Requesting the reply

The server, in common with the socket object in the client-side, can request a reply to the socket object.

  • Increment an event id, every time the server sends an event.
  • Set a reply property of an event object to true if the callback is not null.
  • Client sent reply event is the same with what the server creates. When the client sends a reply event, execute the corresponding callback with proper value.

Supporting credentials in the cross-origin connection

For the server to access user credentials such as cookies in the cross-origin connection, the server should set the Access-Control-Allow-Origin response header to the value of the Origin request header and the Access-Control-Allow-Credentials response header to true when handling GET and POST request. In this case, the * cannot be used as the value of the Access-Control-Allow-Origin header.

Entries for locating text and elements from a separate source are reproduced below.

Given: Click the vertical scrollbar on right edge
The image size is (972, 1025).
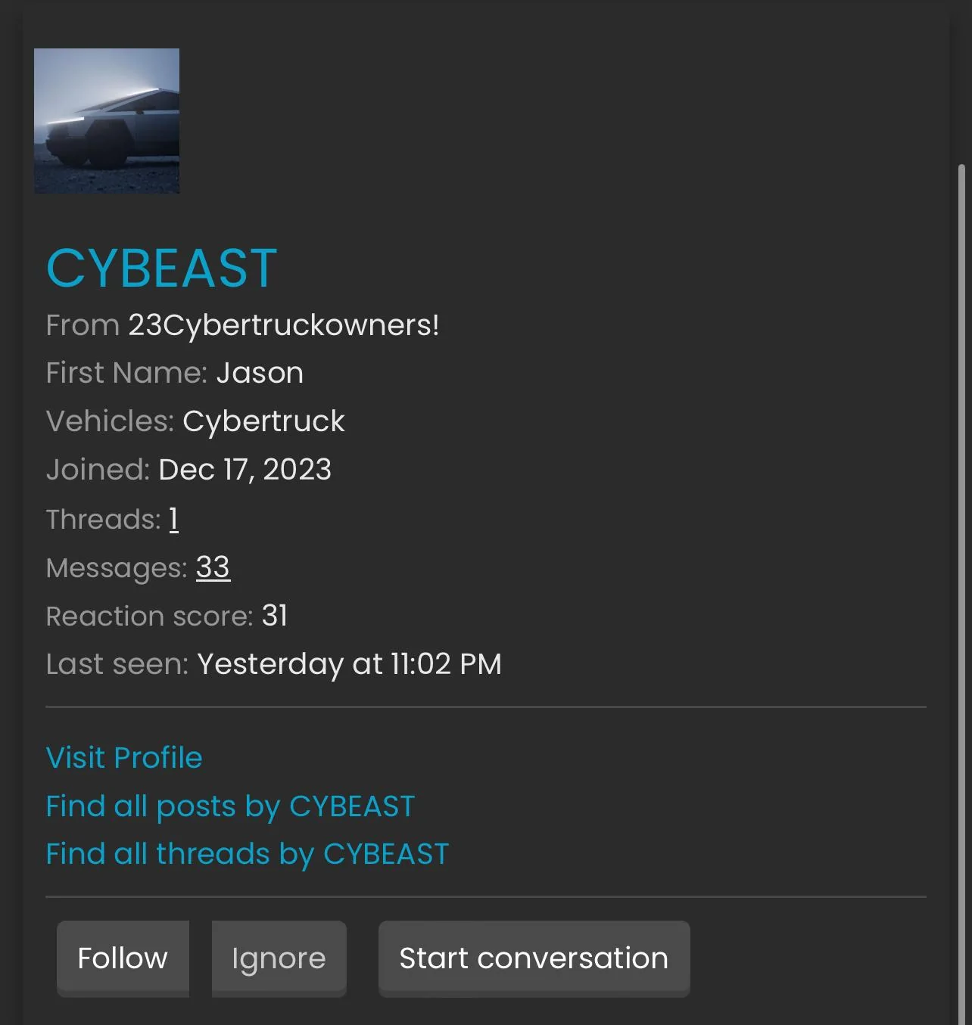Looking at the screenshot, I should pos(962,594).
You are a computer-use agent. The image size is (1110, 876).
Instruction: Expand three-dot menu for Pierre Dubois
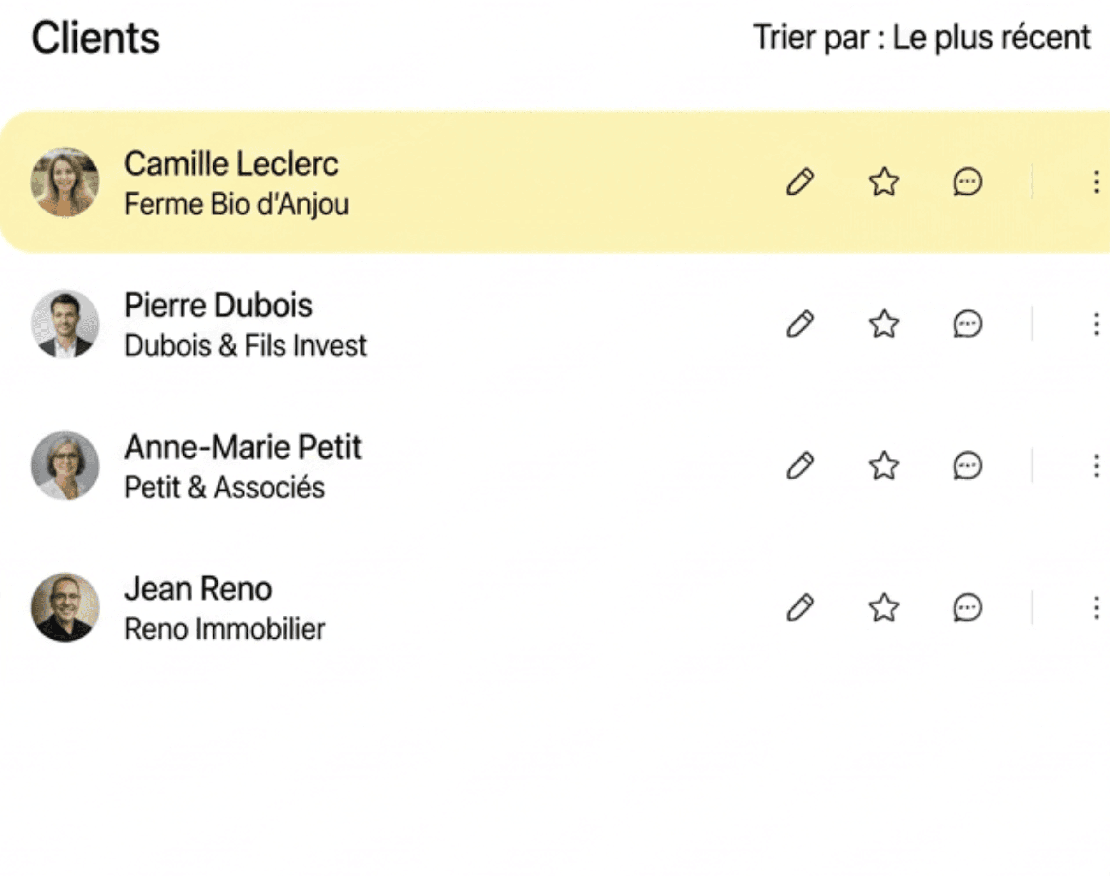tap(1096, 324)
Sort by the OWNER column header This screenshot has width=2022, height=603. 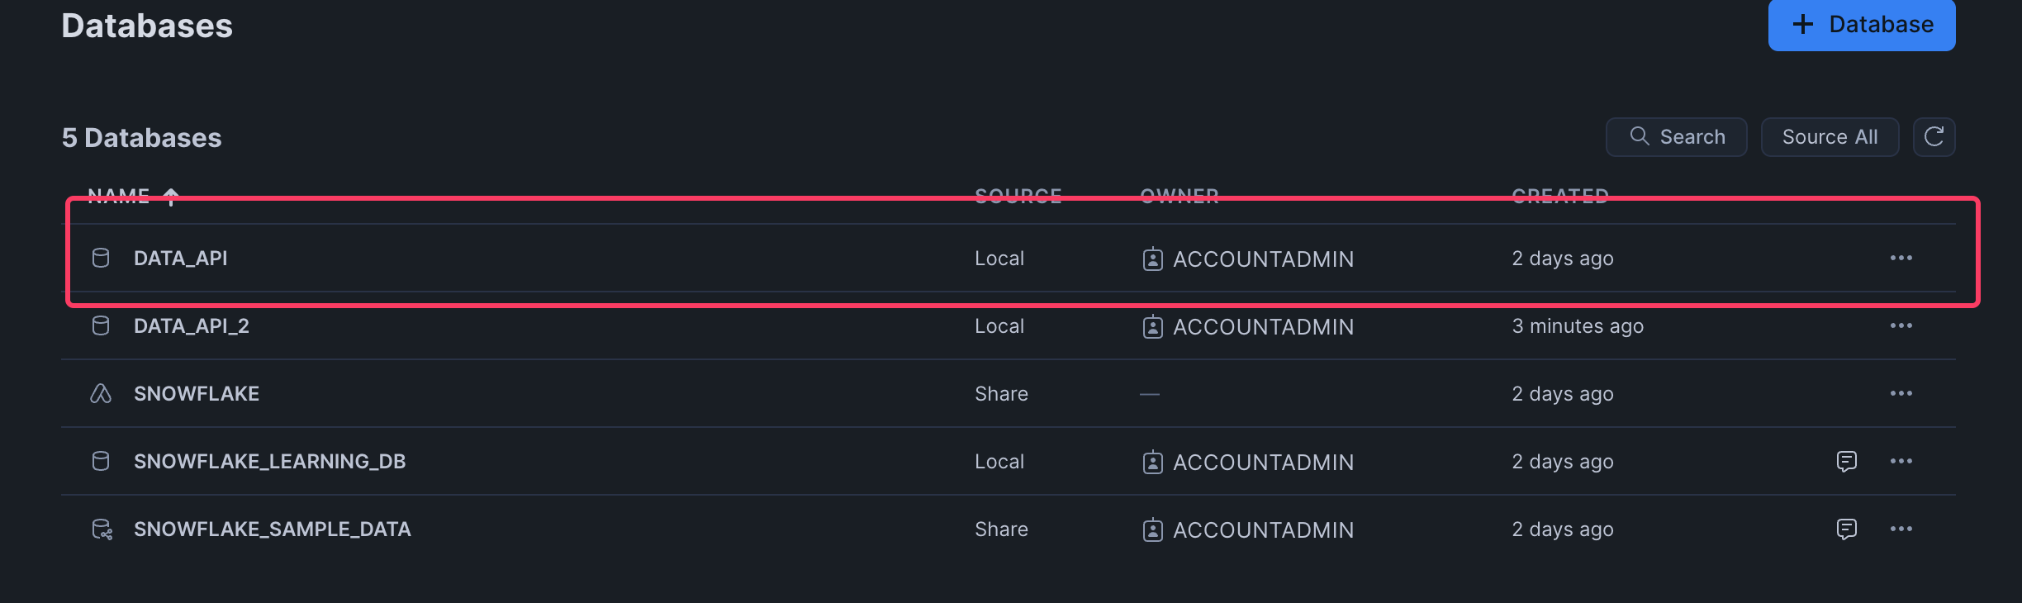coord(1179,197)
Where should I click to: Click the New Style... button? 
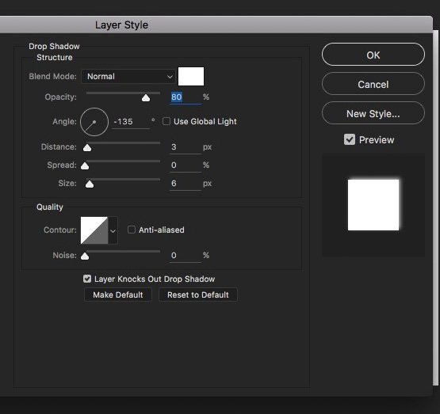point(373,113)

@WebServlet(urlPatterns = "/chat", asyncSupported = true)
public class ChatServlet extends HttpServlet {

    // Handles a GET request
    protected void doGet(HttpServletRequest request, HttpServletResponse response)
            throws ServletException, IOException {
        response.setHeader("Access-Control-Allow-Origin", request.getHeader("Origin"));
        response.setHeader("Access-Control-Allow-Credentials", "true");
        // ...
    }
    
    // Handles a POST request
    protected void doPost(HttpServletRequest request, HttpServletResponse response)
            throws ServletException, IOException {
        response.setHeader("Access-Control-Allow-Origin", request.getHeader("Origin"));
        response.setHeader("Access-Control-Allow-Credentials", "true");
        // ...
    }

    // ...

}

This is possible only if the credentials option is true and the browser supports the Cross-Origin Resource Sharing specificiation.